Algorithm Explained

For general information and warnings see older front page.

There is an algorithm for collecting data on individuals by exploiting information about their social connections.

It could be applied to use data from friends, family, employers and important places in you life, but to start with, let’s consider just your ancestors.

Simple example

In the diagram above, used as a header throughout this site, the black boxes represent initial data.

As an example, assume that the initial data is just two numbers, the latitude and longitude of a person’s birthplace.

Giving your place of birth says little about you. But you may import your parents’ birthplaces as additional facts about you. Then instead of two numbers in your description there are six.

Do the same for your parents. Each of them will then have six field description.Now import the non-duplicate fields from their descriptions. That would be four each, bringing yours to fourteen.

Keep going as far back as you can. Depending on how well you know your ancestry, the result will be a long series of numbers which tells a story about you. In my case it tells of people from Ireland, England and France making their way across the Atlantic and traveling to Canada’s pleasant Pacific Southwest.

So from only two numbers per person, I end up with many, telling a story, forming a good description of me. Of all the people in the world, only my brother shares the same description.

This is a good example because all of the data back a few generations is a matter of public record. It may be difficult to obtain, but it’s there.

Redundancy

The above example has little redundancy in it. Each pair of numbers contributes an important piece of information.

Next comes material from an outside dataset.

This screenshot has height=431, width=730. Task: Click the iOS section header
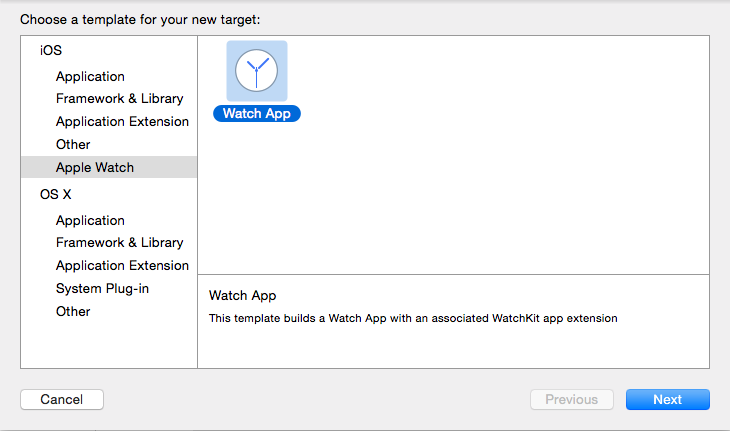point(50,50)
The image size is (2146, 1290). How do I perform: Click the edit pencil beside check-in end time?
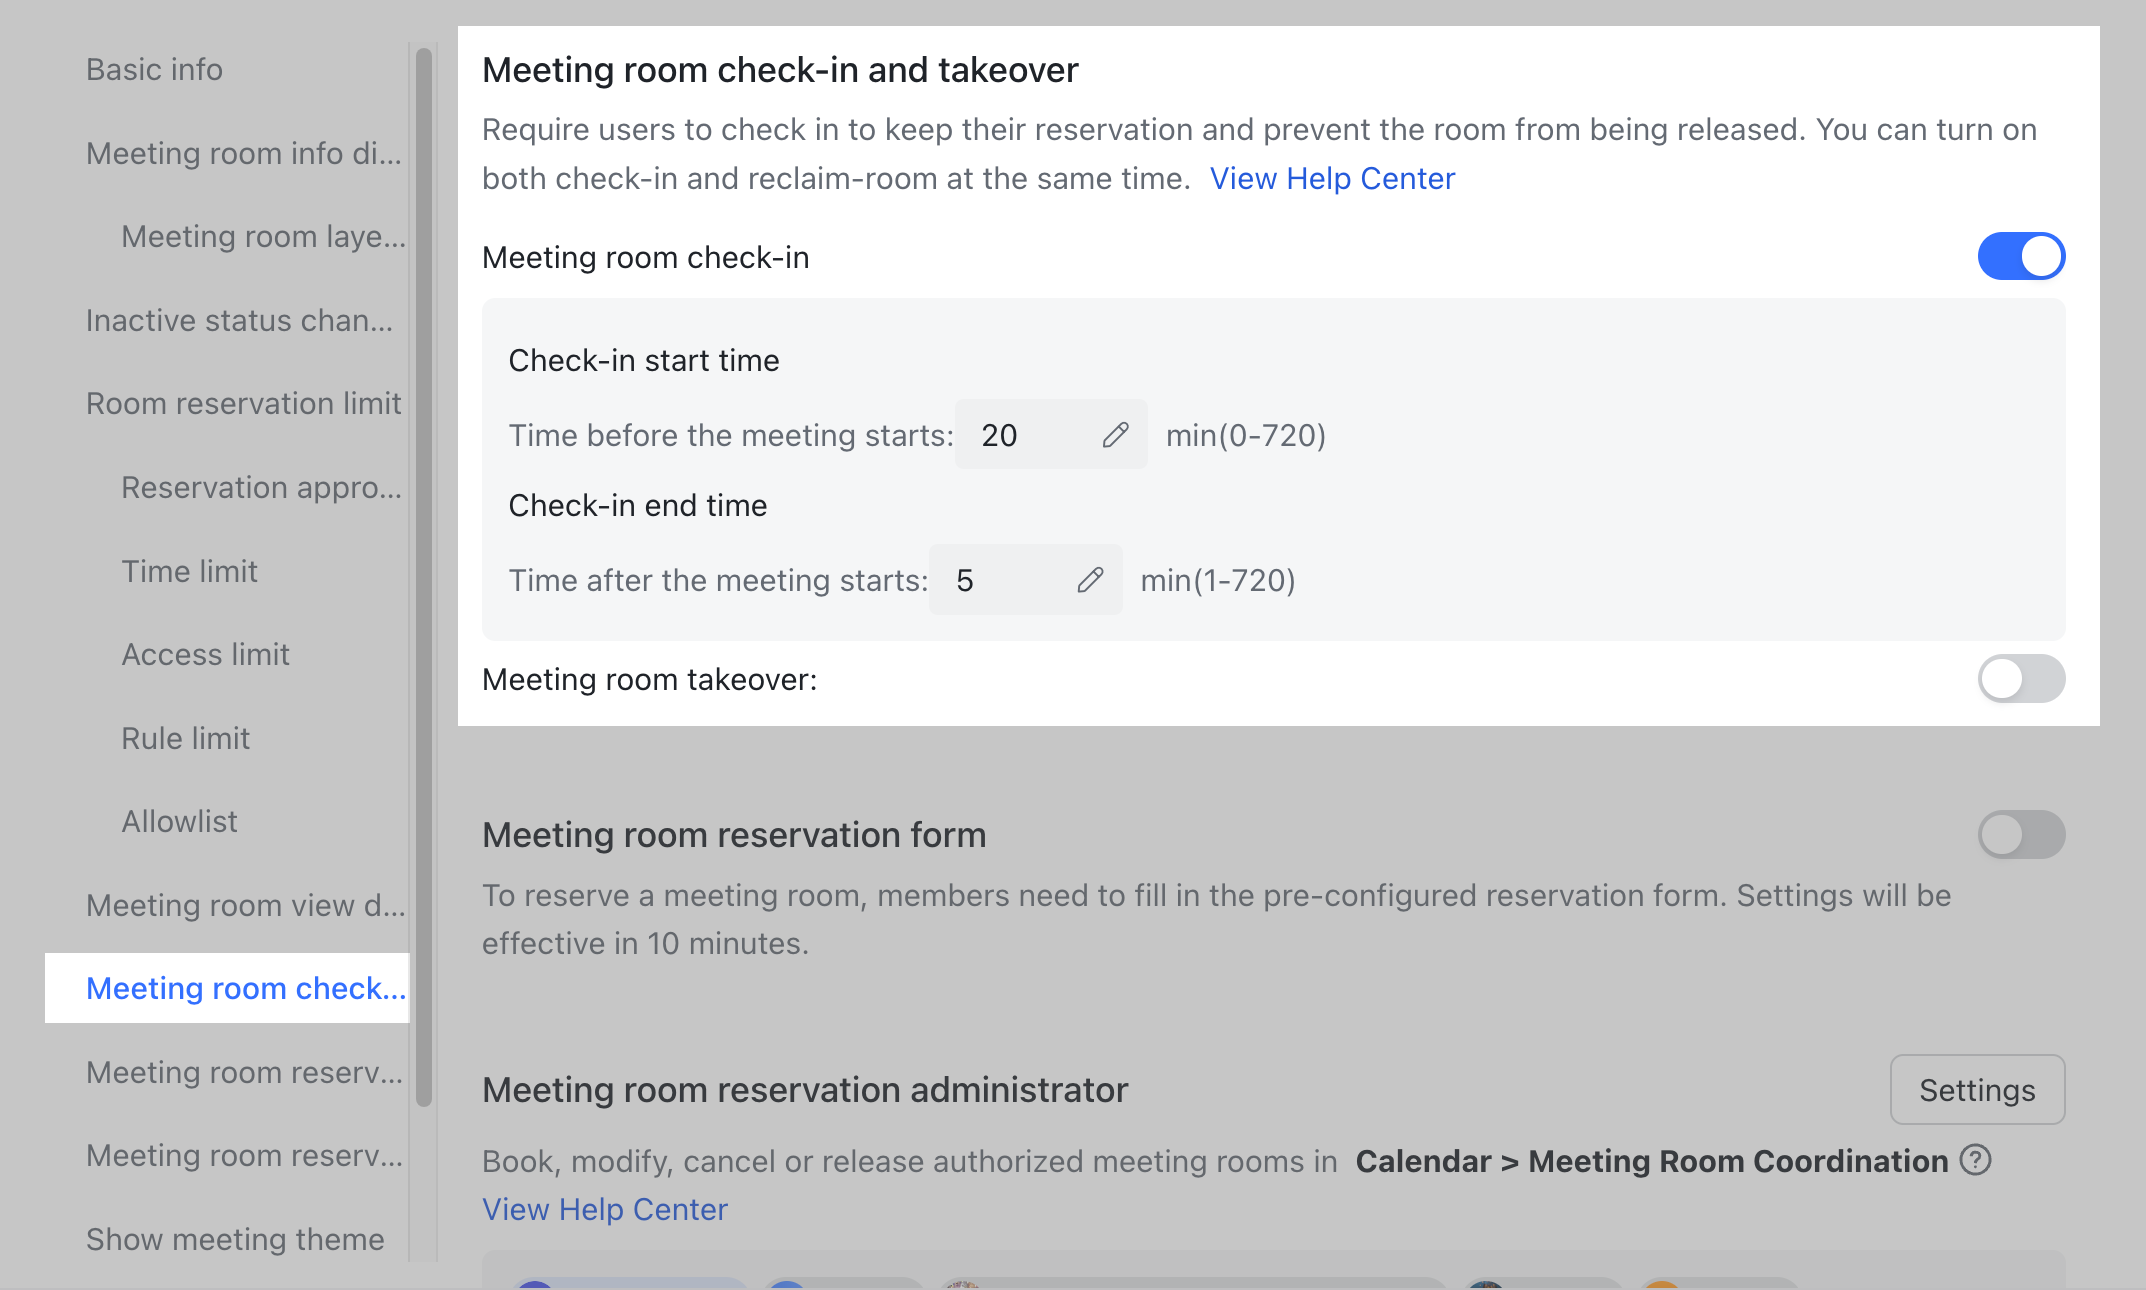point(1091,579)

But more data could be added. Birthdates, level of education, occupation, height and weight. For sake of argument, assume there is even more. Then when you add your parents’ data to your own, there is some redundancy. The attraction of your parents’ to one another is somewhat predictable. You are the kind of person you might expect your mother to give birth to, and the kind of person you might expect your father to sire.

So the actual amount of information acquired by adding your parent’s data to yours is less. Instead of ending up with three times as much as you started with, there may be only twice as much.

Information from public records

A lot of other information is available from public records, including marriages, property ownership, law court proceedings and voting rolls.

Regardless of their contents, these records serve to link people. You can import into your own description those of people you are linked to. They can import into their descriptions those of others they are linked to.

So even just using public records your description could be expanded again and again.

Thought of as an iterative process, then the number of fields in your description would increase dramatically at each step.

There would be some redundancy in this process, but the amount of information in your record would at the very least double at each iteration.

This is an exponential increase, in the literal, mathematical sense of the term, not as a synonym for “very fast” as in popular usage.

It’s hard to say how quickly one could go through the iterations, but even starting with a small amount of information and a small number of social relationships, less than 33 iterations would cover the entire human population.

For individuals in the developed world, that would be a staggering amount of information, all from public records alone.

Relatively harmless information not in the public record

Information about your personal social network is not in the public record, which does not say who your friends are. If that information is added, it is then it is much easier to expand the size of the data record for you and it would be more accurate.

Detailed information about your education, including courses taken and grades achieved is not a matter of public record and is probably something you’d rather keep secret, but it would lead to a more accurate picture of you.

Illegally obtained information about you

I have written about malicious people creating long and detailed records for everyone. Census data with identifying information is available within the government, but not legally accessible. Income tax records are secret, but could be stolen.

There are other facts known to government agencies which are legally protected. Credit card information include what purchases you made is available to those who can hack in and steal it.

But what is this data good for?

I should correct that to “What is this useful for?”

Good, or Bad?

Let’s start with an example involving law enforcement.

Train a machine learning device by providing with a wide variety of people known to have committed murder, plus a wide variety of people known to be innocent of that crime.

Then supply the very long records of a series of suspects to the device. It should be able to identify those likely to have committed the murder.

This seems useful and probably a good thing.

Now imagine malicious people training a machine learning device on people who have outstanding character and those who have been revealed to have skeletons in their closets — sexual predators, embezzlers, adulterers, crooked politicians, undesirable people of all kinds.

Then used the trained device on people who seem innocent — haven’t been caught yet. It should be able to reveal those most susceptible to blackmail and what their sins were.

Similarly, train a device on a set of honest politicians and a set of ones known to be corrupt. Suppose that the trained device has been created by a foreign government. It could be used to bring down any democratic state.

If enough data is available though the use of the algorithm described above, all of those things are not just possible, they are easy.

Briefly, this algorithm and the data it can collect could either make society work, or destroy it.